Uitspraak
RECHTBANK ROTTERDAM
1.Het verloop van de procedure
2.De verdere beoordeling
3.De beslissing
:
Rechtbank Rotterdam
In deze zaak, die werd behandeld door de kantonrechter te Dordrecht, stond de aansprakelijkheid van de werkgever centraal voor de ziekte van de werknemer, die longemfyseem had ontwikkeld. De werknemer, vertegenwoordigd door zijn gemachtigde mr. M.H.M. Verbeemen, stelde dat zijn ziekte het gevolg was van blootstelling aan lasrook tijdens zijn werkzaamheden. De gedaagde partij, een besloten vennootschap vertegenwoordigd door mr. L.K. de Haan, betwistte dit en voerde aan dat er andere oorzaken voor de ziekte konden zijn, zoals roken en genetische aanleg.
De rechtbank baseerde haar oordeel op het rapport van de deskundige dr. J.M. Rooijackers, die concludeerde dat er een causaal verband bestaat tussen de blootstelling aan lasrook en het optreden van longemfyseem. De deskundige stelde dat, hoewel sluitend bewijs ontbrak, er voldoende consensus was over de mogelijkheid dat lasrook bij beroepsmatige blootstelling een rol speelt bij het ontwikkelen van COPD. De deskundige schatte de kans dat de ziekte door de werkzaamheden was veroorzaakt op ten minste 50%.

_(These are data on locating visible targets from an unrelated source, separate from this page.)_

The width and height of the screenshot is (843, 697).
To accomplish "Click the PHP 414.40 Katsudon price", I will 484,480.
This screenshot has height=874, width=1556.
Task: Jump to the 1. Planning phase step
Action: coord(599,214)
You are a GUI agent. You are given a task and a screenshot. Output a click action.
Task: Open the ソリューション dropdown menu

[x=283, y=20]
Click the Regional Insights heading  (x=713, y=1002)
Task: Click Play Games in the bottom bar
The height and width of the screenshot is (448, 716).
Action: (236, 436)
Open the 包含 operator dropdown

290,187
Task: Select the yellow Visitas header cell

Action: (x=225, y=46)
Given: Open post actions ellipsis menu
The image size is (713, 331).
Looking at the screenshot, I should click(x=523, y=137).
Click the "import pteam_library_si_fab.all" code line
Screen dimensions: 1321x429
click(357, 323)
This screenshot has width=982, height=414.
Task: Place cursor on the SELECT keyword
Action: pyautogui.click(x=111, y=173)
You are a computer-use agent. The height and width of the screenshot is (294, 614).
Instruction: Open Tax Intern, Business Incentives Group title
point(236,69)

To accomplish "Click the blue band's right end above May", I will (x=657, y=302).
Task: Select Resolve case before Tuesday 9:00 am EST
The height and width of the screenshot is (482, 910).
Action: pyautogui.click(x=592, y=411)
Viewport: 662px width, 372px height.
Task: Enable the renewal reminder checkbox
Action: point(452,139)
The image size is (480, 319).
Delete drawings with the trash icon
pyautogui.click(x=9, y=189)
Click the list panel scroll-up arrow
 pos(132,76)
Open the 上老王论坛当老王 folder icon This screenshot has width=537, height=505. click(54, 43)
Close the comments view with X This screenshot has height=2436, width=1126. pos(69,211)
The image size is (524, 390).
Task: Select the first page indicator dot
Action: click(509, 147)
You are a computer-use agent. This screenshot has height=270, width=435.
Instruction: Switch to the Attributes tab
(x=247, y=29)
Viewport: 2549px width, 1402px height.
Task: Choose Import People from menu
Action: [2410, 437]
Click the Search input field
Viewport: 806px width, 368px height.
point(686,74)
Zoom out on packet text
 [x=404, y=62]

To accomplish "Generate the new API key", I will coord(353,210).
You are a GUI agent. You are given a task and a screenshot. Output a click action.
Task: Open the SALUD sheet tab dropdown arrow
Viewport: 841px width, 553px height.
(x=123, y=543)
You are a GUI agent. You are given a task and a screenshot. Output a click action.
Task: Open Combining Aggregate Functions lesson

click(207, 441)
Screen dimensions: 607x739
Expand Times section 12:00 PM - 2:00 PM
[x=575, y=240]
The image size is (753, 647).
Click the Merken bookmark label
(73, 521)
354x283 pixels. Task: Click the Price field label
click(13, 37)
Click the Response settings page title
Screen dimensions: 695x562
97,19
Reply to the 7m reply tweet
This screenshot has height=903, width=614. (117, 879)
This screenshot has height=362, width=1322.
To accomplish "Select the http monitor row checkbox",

De rechtbank oordeelde dat de gedaagde niet had aangetoond dat zij aan haar zorgplicht had voldaan, zoals vereist onder artikel 7:658 BW. De gedaagde had enkel gesteld dat de luchtkwaliteit binnen de wettelijke normen was gebleven, wat niet voldoende was om aansprakelijkheid te ontlopen. De rechtbank veroordeelde de gedaagde tot betaling van een voorschot van € 25.000,00 op de schadevergoeding, en stelde dat de resterende schade in een schadestaatprocedure verder moest worden vastgesteld. De gedaagde werd ook veroordeeld in de proceskosten.